Compassion in Frankreich – Résidence Quiétude


Französisch ist und war schon immer eines meiner liebsten und besten Fächer. Als es dann hieß, dass die Möglichkeit besteht, das Sozialpraktikum, welches in der 10. Klasse absolviert wird, in Riorges in Frankreich im Altersheim zu machen, habe ich mir sofort überlegt, ob ich es dieses Jahr machen möchte. Riorges ist eine Partnerstadt von Donzdorf und schon seit vielen Jahren wird die Zusammenarbeit sehr gut gepflegt, sodass der Austausch zustande kommt und eben auch das Compassion Praktikum im Altersheim, auch bekannt als L´E.H.P.A.D. (L´Etablissement d´Hébergement pour Personnes Agées Dépendantes). Ich hatte großen Respekt und auch ein klein wenig Angst in ein fremdes Land mit fremden Menschen und einer anderen Sprache zu gehen und dort ein einwöchiges Praktikum zu machen. Andererseits war ich neugierig und dachte mir „Warum nicht den Schritt wagen und über mich hinauswachsen und neue Einblicke und Erfahrungen sammeln?“ Als ich dann noch gehört habe, dass es den anderen vor mir sehr gut gefallen hat, war mein finaler Entschluss gefallen und es hieß: Ende April geht es nach Riorges!

Am ersten Tag meines Praktikums wurde ich herzlich in Empfang genommen und habe Chloé kennengelernt, die bei der Animation arbeitet und mit der ich den Großteil meines Praktikums verbracht habe. Jeden Morgen drehten wir eine Runde im Altersheim und fragten, wie es den Bewohnern geht und wie sie geschlafen haben. Anfangs fiel es mir noch schwer ins Gespräch zu kommen und alles zu verstehen, doch von Tag zu Tag bin ich mehr aufgetaut, konnte immer mehr verstehen und habe mich mit den Bewohnern unterhalten. Wir hatten jeden Tag zwei Aktivitäten geplant und hierfür jeweils die Bewohner zusammengesucht, welche mitmachen wollten. Wir haben gebastelt, gemalt, gespielt, mit Ton gearbeitet, aber auch sportliche Aktivitäten, an denen ich den größten Spaß hatte, kamen nie zu kurz. Es wurde viel Gymnastik gemacht, aber auch mit Bällen wurde sich beschäftigt. Dank des guten Wetters konnten wir auch gemeinsam viel Zeit an der frischen Luft verbringen und zum Beispiel spazieren gehen.
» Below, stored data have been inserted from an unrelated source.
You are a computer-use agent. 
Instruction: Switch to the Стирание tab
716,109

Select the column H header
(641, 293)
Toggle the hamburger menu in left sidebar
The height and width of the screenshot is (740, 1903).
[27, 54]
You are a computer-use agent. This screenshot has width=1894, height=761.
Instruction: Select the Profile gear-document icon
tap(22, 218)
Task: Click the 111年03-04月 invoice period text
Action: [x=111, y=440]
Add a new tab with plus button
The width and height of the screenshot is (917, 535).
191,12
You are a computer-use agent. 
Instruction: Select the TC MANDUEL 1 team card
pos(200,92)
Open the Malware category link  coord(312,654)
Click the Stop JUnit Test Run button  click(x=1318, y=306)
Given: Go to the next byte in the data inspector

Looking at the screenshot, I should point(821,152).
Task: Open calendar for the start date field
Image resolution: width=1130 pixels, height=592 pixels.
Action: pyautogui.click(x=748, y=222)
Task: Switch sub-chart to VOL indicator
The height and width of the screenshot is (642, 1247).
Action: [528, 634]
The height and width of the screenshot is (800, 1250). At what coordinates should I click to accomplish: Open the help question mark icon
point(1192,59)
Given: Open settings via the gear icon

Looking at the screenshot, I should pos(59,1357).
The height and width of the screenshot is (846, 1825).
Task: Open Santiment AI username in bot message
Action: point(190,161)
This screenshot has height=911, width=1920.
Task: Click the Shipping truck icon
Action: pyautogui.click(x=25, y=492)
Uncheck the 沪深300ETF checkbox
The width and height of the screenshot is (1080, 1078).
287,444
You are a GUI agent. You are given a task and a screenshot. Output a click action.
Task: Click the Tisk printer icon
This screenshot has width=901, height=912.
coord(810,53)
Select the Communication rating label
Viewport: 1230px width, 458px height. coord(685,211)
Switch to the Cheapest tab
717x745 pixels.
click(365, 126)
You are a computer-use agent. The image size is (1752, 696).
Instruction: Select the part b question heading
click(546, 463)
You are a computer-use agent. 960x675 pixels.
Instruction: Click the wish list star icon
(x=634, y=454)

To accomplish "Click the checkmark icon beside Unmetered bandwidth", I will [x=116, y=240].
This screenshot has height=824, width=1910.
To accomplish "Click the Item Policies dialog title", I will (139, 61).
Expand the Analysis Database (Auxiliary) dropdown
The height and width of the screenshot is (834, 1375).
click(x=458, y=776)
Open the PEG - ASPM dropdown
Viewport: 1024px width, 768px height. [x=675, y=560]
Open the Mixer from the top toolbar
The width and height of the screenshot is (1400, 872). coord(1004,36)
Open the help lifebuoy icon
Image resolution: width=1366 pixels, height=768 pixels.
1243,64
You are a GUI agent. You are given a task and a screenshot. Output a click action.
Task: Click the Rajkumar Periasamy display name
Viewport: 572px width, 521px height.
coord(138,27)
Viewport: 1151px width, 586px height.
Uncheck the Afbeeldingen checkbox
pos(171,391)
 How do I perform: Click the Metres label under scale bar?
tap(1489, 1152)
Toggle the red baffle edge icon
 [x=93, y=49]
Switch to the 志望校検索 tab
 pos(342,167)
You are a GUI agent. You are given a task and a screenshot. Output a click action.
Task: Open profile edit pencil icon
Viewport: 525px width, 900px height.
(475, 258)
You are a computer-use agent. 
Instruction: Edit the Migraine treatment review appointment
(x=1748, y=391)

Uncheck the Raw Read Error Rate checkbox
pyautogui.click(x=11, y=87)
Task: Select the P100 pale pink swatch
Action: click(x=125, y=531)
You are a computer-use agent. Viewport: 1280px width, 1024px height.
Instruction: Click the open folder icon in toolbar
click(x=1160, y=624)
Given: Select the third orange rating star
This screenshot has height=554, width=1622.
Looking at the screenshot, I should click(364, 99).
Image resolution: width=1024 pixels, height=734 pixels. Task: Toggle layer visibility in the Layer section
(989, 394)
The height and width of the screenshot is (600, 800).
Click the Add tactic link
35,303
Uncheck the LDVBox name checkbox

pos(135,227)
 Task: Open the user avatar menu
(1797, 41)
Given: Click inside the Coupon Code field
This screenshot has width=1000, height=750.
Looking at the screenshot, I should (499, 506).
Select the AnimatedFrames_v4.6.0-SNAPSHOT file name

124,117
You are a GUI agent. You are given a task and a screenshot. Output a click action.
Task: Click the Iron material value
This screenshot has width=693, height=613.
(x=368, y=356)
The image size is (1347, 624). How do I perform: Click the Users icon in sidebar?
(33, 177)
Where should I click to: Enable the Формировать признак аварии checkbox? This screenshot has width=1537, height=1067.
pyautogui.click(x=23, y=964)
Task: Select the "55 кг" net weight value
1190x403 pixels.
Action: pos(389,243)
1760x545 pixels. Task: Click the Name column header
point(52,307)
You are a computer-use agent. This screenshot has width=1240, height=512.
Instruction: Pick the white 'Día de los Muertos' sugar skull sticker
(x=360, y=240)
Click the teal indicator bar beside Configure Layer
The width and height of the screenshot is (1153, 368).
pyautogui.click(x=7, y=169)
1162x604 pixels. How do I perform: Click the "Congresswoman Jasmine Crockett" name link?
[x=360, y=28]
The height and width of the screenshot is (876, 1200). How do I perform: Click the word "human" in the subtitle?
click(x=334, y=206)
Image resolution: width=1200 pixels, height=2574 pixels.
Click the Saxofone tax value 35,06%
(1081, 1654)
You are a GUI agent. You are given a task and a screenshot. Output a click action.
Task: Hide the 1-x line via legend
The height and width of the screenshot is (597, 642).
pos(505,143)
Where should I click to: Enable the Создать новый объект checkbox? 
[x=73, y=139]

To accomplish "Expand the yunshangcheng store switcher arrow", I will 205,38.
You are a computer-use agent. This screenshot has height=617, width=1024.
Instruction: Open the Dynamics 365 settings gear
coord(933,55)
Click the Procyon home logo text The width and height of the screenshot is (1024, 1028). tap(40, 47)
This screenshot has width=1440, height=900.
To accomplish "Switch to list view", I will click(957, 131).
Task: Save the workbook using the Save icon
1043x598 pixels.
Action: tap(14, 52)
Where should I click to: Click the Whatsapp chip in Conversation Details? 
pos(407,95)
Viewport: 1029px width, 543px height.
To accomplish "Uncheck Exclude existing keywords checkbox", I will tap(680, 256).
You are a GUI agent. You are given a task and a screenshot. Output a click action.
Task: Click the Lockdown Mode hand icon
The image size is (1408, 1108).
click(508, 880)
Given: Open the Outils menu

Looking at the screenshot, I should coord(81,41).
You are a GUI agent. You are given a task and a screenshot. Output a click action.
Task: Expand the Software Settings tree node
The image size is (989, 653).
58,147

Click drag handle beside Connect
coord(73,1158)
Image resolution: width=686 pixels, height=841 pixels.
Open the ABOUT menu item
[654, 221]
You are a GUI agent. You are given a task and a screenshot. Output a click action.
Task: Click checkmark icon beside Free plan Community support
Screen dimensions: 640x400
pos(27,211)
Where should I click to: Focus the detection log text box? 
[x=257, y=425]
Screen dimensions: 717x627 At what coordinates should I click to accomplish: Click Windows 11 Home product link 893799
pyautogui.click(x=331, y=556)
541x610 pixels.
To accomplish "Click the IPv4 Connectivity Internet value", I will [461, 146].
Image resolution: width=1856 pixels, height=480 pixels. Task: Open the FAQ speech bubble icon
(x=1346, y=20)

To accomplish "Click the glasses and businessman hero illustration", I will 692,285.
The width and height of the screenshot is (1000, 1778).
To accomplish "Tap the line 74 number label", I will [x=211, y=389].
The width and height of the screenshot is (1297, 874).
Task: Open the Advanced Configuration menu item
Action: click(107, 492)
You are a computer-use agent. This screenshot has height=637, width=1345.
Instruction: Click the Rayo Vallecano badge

Außerhalb der Aktivitäten haben Chloé und ich die Pläne für die kommenden Tage erstellt, diese anschließend im Altersheim ausgehängt und wieder viel mit den Bewohnern gesprochen. Ich hätte nicht gedacht, dass sich die Bewohner so über eine deutsche Praktikantin freuen würden. Nicht nur ich erzählte von meinem Leben, auch sie erzählten mir viel über sich und über das Leben vor dem Altersheim und als sie selber noch jung waren. Hier habe ich gemerkt, wie dankbar man sein sollte für das, was man hat und die Zeit schätzen sollte mit den Menschen, die einem wichtig sind.

Als dann der letzte Tag meines Praktikums vorbei war und mich verabschieden musste, ging ich mit einem lachenden und weinenden Auge, da mir einige Bewohner echt ans Herz gewachsen sind und ich die Zeit dort sehr geschätzt und genossen habe. Andererseits war ich froh und stolz auf mich, da ich mich getraut habe das Praktikum zu machen, meinen Wortschatz um einiges erweitern konnte und ich Einblicke in einen Beruf bekommen habe, der so viel mehr Respekt verdient. Ich hätte nie gedacht, dass es so anstrengend sein kann und wie viel Geduld man manchmal braucht.

Ich hoffe, dass die Möglichkeit weiterhin besteht das Sozialpraktikum hier zu machen und dass es weiterhin Schülerinnen und Schüler gibt, die Interesse haben diese Erfahrung zu machen. Ich persönlich würde es sofort nochmal machen und kann es nur weiterempfehlen, da es ein einmaliges und unvergessliches Erlebnis ist.

(Finja Klaus, 10c)

Rotes vierstöckiges Wohnhaus mit zwei turmähnlichen Dächern, Balkonarkade und leerem Parkplatz vorne.